Yesterday I cammed with a friend of mine in the USA, and he developed strong feelings for me, but I did not build as strong feelings, and he told me today that he loves me and asked me out and I told him I did not have as strong feelings as he did, and now he feels used (caming went both ways) and I feel like a twaty jerk. Any advice?
You didn't do anything wrong. It's a misunderstanding; if he can't deal with it, you might have to just cut him off.
Hi there! Maybe give him a few days to come around to the fact that you don't feel the same way about him as he does about you. Maybe in a few days send him a message and indicate to him that you would be willing (if that's the case) to be his friend and continue the friendship.
A lot depends on what was discussed and so forth leading up to and while you were camming. I don't think you have any obligation in any case, but if you're going to do that sort of thing with someone, it probably makes sense to ask them if they have any expectations and so forth... I can see how it could be something that carries no meaning for some people, and carries a lot of meaning for others. Also, I'll offer my unsolicited reminder about camming: Since it sounds pretty clear that you are describing explicit sexual camming... keep in mind that a lot of people keep videos of the camming they do with friends, and your private camming videos can end up on the 'net, or even on various paysites, without your knowledge or permission. I've known a bunch of people this has happened to, and it is nearly impossible to remove all copies of the videos once the cat is out of the bag. Frequently the videos get distributed by an angry ex, or a vindictive "friend"... so just because someone swears their love and allegiance to you this week doesn't mean they won't be distributing your cam video next week. So I suggest that, before deciding to cam with someone, no matter what the person says, assume that your cam video might end up publicly viewable on the web, and proceed accordingly. You might think it's sorta cool to have your dangly bits all over the net now, but you might not feel that way in 5 or 10 years
I would not to that as I have know him for along time and we were chatting casculty before hand and his mum would kill him if she found him out to be gay. Also he is complete useless using computers and was more worried about him getting caught(I had to tell him how to wipe the history).

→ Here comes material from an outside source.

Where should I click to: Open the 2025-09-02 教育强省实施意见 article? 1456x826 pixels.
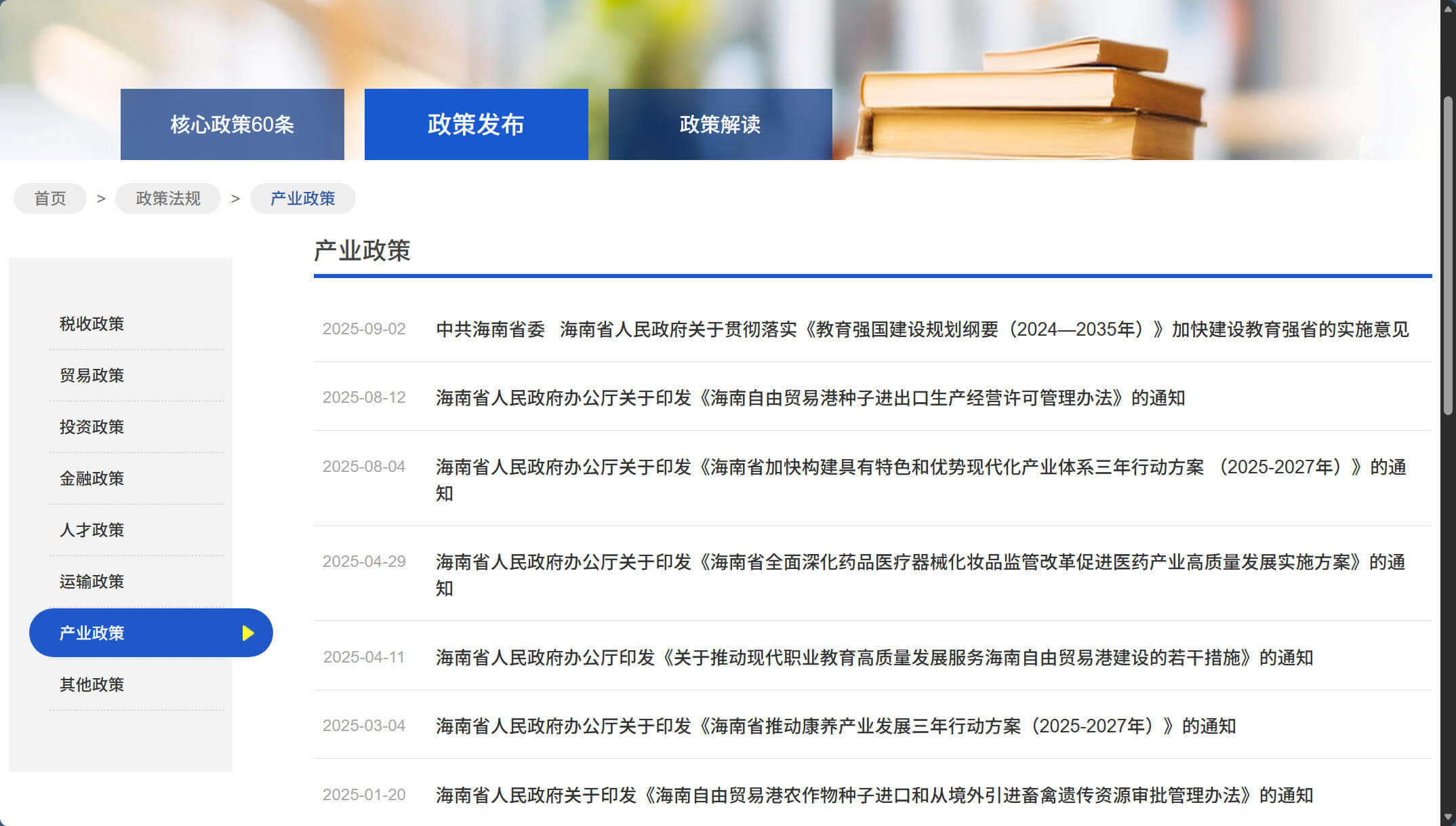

>>>To late for that, I removed him from my life completely but he knows were to find me if he wants me. Given this, you SHOULD feel like a twat-y jerk. It's pretty easy to feel you're holding to the belief that "sex is just sex". That it'll be like any other activity - you can do it or not do it, and it won't change anything. And that can hold true for some people, but it's vital to remember that it won't hold true for everybody. No matter how much you might think you (or somebody else) can keep it as "just sex", there's simply no guarantee that that will be the case. So anytime sex enters the picture between two people, everything needs to be put on the table. Nobody should get to the other side "thinking it meant this, when it actually meant that". If you expect this to be "just sex", it's important for you to make that clear. If you expect this to be "something special" instead, again, it's best to make that clear, as well. And, as said above, things happen. You (or he) might have meant it to be "just sex", but feelings popped up when they weren't expected to. When that happens, again, full disclosure is best. "I'm afraid I've started getting feelings that probably aren't returned." "Yeah, they aren't. I'm sorry about that. Perhaps we should take a break from each other for awhile?" And stop the camming (obviously), even after he gets to the other side. Lex
You could have at least ask him not to rush it. Or pull the long distance relationships don't work crap. Much better than being so direct.
Doesn't matter if you did it once. You introduced sex into a relationship where it was previously absent, and that often changes the relationship in unforeseen ways. Even if you both agree "it'll be just like it was before", that doesn't mean it necessarily will be. Don't be so quick to shut him out just because he's feeling things for you now - that's a not-unexpected side effect of what you did. Just let him know that those feelings aren't returned (and won't be), and suggest you take a break from each other for awhile to help him get over it. Lex
I'm not sure what you mean by "removed him completely from my life," but that sounds pretty aggressive. It's not unnatural for him to develop feelings for you... just as any of us believe that it's not unnatural for us to be gay. It's not something you should hold against him. In a way you should be flattered because he felt that your relationship (as friends) was open enough that he felt comfortable to tell you how he felt.